Growing Chorus of Experts Wants More Fintech Regulation in China
There’s no denying that China is a powerhouse of mobile payment systems. It actually accounts for more mobile payments business than the United States does, by some reports, and though the amounts vary within the region—Hong Kong actually does quite a bit less business than even Singapore by some reports—there’s no doubt this area is big on mobile payments.
A new report has a growing number of experts sounding alarms and calling for greater financial technology (fintech) regulation.
The biggest problem with the current regulation, the growing body of experts notes, is that China’s regulation isn’t exactly lacking, it’s just not up to date. The current laws were fine for their time, but simply aren’t advancing forward at a pace that reflects the changes taking place in the market.

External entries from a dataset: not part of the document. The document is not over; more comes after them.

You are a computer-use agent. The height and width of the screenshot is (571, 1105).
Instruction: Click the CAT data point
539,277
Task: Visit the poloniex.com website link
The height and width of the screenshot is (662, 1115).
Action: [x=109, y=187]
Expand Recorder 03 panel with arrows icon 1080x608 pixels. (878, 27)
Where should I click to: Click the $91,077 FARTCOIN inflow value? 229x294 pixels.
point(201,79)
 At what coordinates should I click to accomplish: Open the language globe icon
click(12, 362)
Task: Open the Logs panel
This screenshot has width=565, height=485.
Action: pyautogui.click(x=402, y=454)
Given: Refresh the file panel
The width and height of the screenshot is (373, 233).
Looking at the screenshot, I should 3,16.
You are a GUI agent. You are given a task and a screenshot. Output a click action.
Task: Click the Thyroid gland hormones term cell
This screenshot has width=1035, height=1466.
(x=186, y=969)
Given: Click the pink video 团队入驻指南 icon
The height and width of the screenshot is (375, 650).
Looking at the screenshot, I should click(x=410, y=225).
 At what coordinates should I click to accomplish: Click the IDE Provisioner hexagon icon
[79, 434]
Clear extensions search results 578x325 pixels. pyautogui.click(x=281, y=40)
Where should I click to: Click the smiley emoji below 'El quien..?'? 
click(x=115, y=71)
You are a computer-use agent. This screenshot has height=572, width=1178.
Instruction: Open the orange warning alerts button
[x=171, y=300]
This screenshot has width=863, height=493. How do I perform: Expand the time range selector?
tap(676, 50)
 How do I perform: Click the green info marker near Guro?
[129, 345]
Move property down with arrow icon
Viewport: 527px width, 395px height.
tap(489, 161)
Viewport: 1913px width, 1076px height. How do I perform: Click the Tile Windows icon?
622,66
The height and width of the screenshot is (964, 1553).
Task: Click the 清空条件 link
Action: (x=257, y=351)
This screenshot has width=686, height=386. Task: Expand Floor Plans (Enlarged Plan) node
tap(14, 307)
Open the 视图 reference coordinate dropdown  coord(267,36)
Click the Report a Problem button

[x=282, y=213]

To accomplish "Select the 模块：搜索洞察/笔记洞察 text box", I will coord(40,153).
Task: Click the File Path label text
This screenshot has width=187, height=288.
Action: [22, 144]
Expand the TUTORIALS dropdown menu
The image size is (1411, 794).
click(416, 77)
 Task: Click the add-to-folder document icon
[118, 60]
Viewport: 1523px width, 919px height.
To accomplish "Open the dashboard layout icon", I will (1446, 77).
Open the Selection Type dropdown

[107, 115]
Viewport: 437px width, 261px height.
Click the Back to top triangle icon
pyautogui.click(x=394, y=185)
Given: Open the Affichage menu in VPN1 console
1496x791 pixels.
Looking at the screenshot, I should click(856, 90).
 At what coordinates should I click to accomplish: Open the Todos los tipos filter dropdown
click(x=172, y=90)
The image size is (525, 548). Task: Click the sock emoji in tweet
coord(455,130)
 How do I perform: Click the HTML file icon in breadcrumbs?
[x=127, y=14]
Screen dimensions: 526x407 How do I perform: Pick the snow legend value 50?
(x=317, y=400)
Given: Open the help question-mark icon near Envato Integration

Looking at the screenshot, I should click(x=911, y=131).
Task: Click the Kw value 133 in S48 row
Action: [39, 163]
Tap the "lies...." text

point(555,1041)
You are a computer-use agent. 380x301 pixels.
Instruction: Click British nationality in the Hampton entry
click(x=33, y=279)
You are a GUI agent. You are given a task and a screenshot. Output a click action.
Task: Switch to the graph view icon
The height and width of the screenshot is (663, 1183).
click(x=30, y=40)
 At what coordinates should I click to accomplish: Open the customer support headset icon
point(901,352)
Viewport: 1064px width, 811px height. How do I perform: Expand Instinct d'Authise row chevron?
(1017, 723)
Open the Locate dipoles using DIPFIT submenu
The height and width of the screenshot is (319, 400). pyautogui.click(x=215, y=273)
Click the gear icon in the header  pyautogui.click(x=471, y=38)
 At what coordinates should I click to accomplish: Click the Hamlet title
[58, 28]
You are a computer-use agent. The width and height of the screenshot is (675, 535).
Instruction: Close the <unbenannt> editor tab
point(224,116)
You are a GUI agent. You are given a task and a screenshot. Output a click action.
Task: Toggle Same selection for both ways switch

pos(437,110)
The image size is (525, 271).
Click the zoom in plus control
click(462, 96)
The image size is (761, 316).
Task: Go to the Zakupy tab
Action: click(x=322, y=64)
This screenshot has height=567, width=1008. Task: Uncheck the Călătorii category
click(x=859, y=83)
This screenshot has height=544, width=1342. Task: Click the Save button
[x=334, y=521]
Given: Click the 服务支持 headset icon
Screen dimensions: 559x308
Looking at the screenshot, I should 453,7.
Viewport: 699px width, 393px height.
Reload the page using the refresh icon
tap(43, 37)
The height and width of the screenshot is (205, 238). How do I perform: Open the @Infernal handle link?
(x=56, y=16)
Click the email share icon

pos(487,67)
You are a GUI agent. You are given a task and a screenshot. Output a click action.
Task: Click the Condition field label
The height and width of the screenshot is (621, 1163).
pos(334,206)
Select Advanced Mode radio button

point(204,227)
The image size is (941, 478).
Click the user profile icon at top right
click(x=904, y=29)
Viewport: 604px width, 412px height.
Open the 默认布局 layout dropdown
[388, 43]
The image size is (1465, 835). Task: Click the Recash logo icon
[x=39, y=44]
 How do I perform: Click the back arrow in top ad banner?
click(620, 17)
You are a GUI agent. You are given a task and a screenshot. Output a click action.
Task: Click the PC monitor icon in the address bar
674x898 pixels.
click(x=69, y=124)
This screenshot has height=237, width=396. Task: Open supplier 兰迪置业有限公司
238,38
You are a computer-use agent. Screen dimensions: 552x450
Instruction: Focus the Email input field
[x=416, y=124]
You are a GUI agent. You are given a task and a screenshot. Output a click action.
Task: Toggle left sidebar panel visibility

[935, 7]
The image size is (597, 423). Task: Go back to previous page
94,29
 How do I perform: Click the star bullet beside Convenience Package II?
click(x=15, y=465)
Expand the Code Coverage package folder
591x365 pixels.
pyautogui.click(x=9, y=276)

Though a lack of regulation was welcome in the early days—it let companies get set up without a lot of hoops to jump through—the largely maturing market now needs a little extra hand-holding in terms of what’s right, what’s safe, and what just can’t be.
There are too many risks associated with fintech to not more closely consider it; an example of the potential risk often cited is Ezubao, which took investors for $7.6 billion dollars, reports note, by offering a line of outright fake investment products.
It’s an issue that has long-plagued governments; how much regulation is too little to stop an event like Ezubao, and how much is too much to allow for ready development?
It does seem that China erred on the side of lack of caution in the early going, and that could have been helpful, but it’s not the kind of thing that can keep forever. Some regulation is always necessary, and finding that balance can be difficult as we’ve seen on several different occasions.
Still, a move to reconsider regulation and bring it up to date should be helpful going forward; staying out of new development’s way is a smart plan, but we’re past the stage of new development now.